As part of the museum’s research and development, we have conducted several pilot projects. Although we were unable to establish the museum, we were able to complete some of these projects. Some of the highlights for me were power of history, hay cartons, #No words and blind bookworms (click on the links to see the photos and find out more). In everything we do at The Story of Books, we aim to creatively tell powerful stories to unexpected audiences. The last part is an acknowledgment of our approach of thinking first of those who are on the margins, who might think a project is not for them or who feel left out. Our priority is to find a way to include them.

What do you personally collect?

I am a supporter of a project in Porto called ‘hello to the world‘ (from the poem by Walt Whitman). Thanks to this, I started collecting contemporary photography books that celebrate diversity and otherness. Two of my favorites are The dew of little things by Carlos Lobo (Loco Editions) and The jungle Book by Yann Gross (Actes Sud). Each has a particular resonance for me. In the first case, my grandmother grew up in Beirut (after leaving Aleppo, where she was born as an Armenian refugee). In the second, I spent three months in the Amazon city of Manaus earlier this year while my husband, who is a journalist and writer, worked on a book about the region.

I also collect used books with interesting pink covers! I love spending a lazy afternoon in the bookshops of Hay-on-Wye looking for pink books that catch my eye. The fun thing about focusing on one color is that books can be of any genre and can be a cheap paperback or a delicious first edition. I also have a large number of books with yellow covers…

What do you like to do outside of work?

I love going on slightly crazy adventures with my two sons. We try to cover the whole coast of Portugal in stages. So far we have cycled from Valença in the far north to Figueira da Foz. We cycle between 50 and 100 km per day. We pack swimsuits, a picnic, books and our roll-up backgammon set, and enjoy the beaches along the way.
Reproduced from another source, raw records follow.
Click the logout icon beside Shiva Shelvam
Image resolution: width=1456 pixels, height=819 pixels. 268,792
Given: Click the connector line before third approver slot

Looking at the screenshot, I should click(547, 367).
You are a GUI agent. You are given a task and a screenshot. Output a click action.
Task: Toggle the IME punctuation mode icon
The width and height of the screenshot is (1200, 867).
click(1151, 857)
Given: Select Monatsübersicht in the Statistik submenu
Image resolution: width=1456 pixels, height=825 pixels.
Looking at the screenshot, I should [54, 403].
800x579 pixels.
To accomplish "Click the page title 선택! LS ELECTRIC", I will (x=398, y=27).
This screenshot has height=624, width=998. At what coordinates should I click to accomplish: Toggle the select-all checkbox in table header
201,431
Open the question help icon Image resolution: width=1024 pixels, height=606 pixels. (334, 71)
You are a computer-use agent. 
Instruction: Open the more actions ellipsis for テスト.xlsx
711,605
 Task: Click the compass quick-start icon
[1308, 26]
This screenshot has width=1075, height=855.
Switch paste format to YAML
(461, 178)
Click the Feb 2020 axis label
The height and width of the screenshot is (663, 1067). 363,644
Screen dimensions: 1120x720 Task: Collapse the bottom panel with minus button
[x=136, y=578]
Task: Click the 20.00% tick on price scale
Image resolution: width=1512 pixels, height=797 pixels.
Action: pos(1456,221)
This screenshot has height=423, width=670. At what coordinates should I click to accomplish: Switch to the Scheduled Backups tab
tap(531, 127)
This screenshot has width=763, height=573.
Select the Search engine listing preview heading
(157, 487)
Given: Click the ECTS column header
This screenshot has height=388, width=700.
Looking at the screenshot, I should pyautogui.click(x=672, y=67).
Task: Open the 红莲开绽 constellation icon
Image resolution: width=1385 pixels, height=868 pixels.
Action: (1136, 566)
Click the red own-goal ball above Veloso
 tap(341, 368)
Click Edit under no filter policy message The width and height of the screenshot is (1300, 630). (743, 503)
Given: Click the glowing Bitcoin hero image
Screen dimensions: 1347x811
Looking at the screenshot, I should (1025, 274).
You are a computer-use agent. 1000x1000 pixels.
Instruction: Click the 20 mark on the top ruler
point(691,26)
On the next stretch, we will stop at Óbidos, the small Portuguese book village. This summer we were in Paris for a month and on a Saturday I cycled around the perimeter of the city, along the boulevards inside the famous Périphérique. I like challenges like this, with a clear beginning and end. I also write for two hours every morning. With a few strong black espressos, it’s pure escapism for me. I sit, sip and immerse myself in an invented world.

What other projects are in the works for you?

At the moment, with Covid restrictions making live events difficult, we are working on audio projects. BBC Radio 3 has commissioned a new radio play from us, which is very exciting. ‘Pessoa-Pessoa’ will be written by Owen Sheers and we will work with the same team (like Unicorns, almost) for this new drama about the life and work of the most famous Portuguese poet, Fernando Pessoa. He is interesting because he wrote under many (150+) names. He called them “heteronyms” and created entire worlds and characters for them.

Other projects we are working on include a series of podcasts and a community project to build a wooden rolling press based on designs published in 1769 in Diderot and D’Alembert. Encyclopedia.